For those of you who don't know what mancala is, it's a game with 2 players, each with 6 "pits" on their side of the board to hold stones, plus one more pit to keep score.

Players move the stones counter-clockwise around the board, dropping a stone off in each pit until they run out stones. If while dropping the stones, the last stone dropped lands in an empty pit on the player's own side, they can take the stones of their opponent if there are any in the pit across the board from where their last stone landed.

Thanks for your help.


----------



## Shadow2531 (Apr 30, 2001)

Don't know the game, but ...

In Mancala::Move, the loop runs forever. Did you mean ++i instead?
Also, in that function you're not doing anything with Player (at least yet) and you're just adding more elements to Pits.
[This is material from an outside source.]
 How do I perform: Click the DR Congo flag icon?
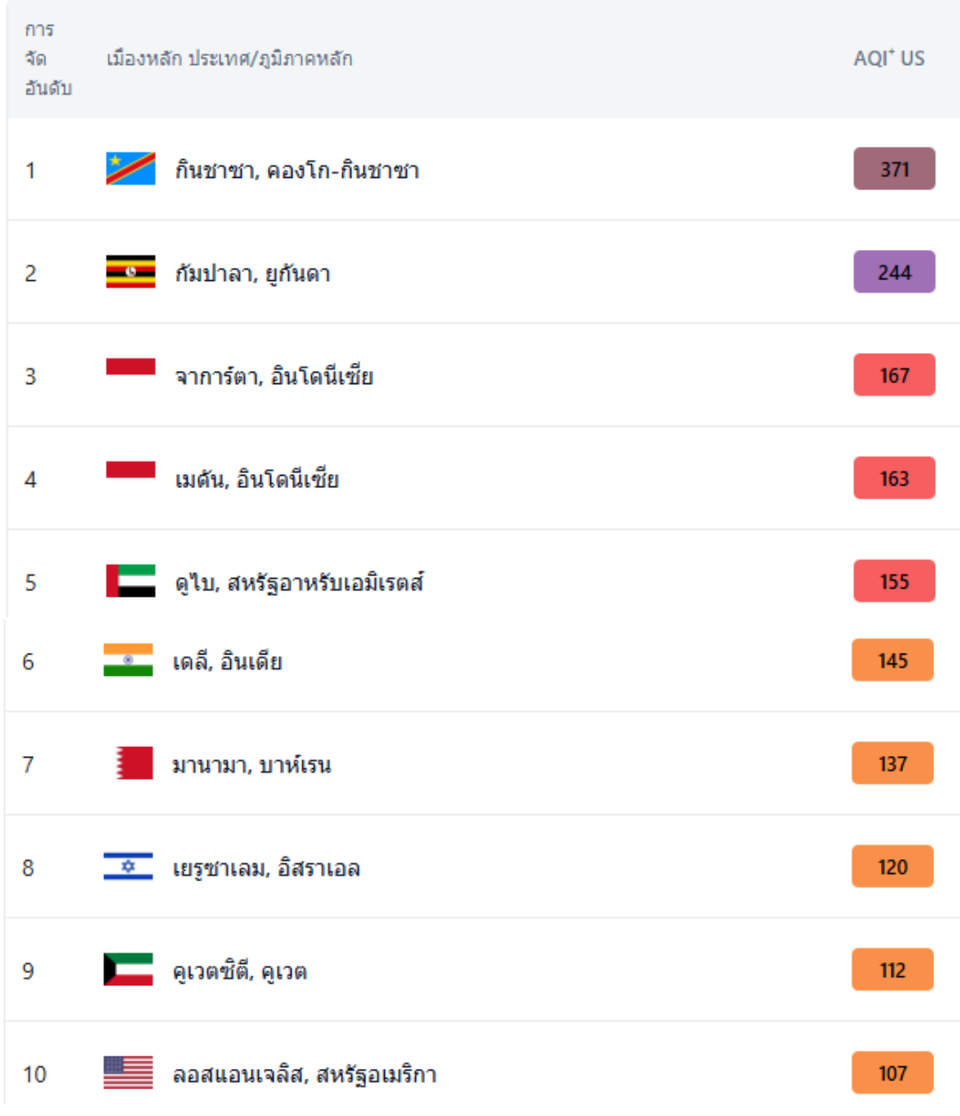(x=130, y=169)
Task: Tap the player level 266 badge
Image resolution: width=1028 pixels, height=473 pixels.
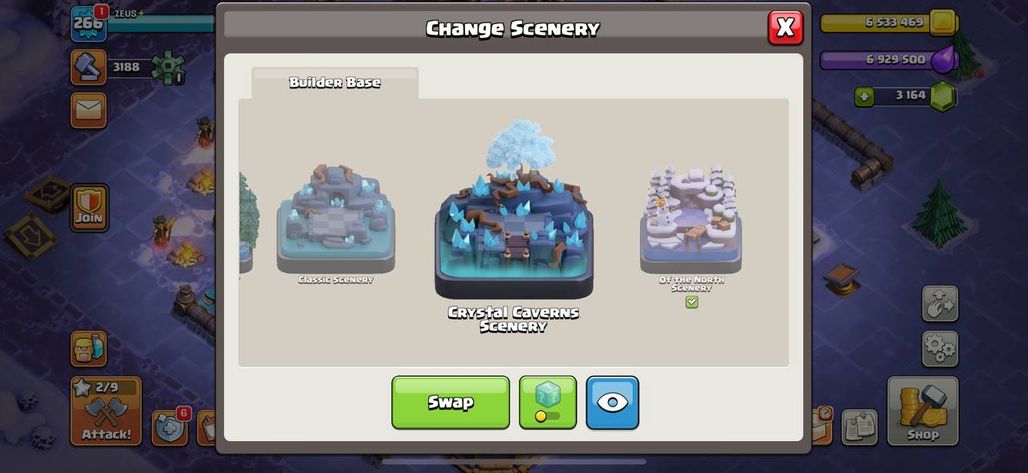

Anyway, for example, if I enter 5 stones in each pit, the pits vector will look like this:

pits[0] = 5;
pits[1] = 5;
pits[2] = 5;
pits[3] = 5;
pits[4] = 5;
pits[5] = 5
pits[6] = 0;
pits[7] = 5;
pits[8] = 5;
pits[9] = 5;
pits[10] = 5;
pits[11] = 5;
pits[12] = 5;
pits[13] = 0;

If player one chooses, pit 3, what do you want the pits vector to look like after move() is called?


----------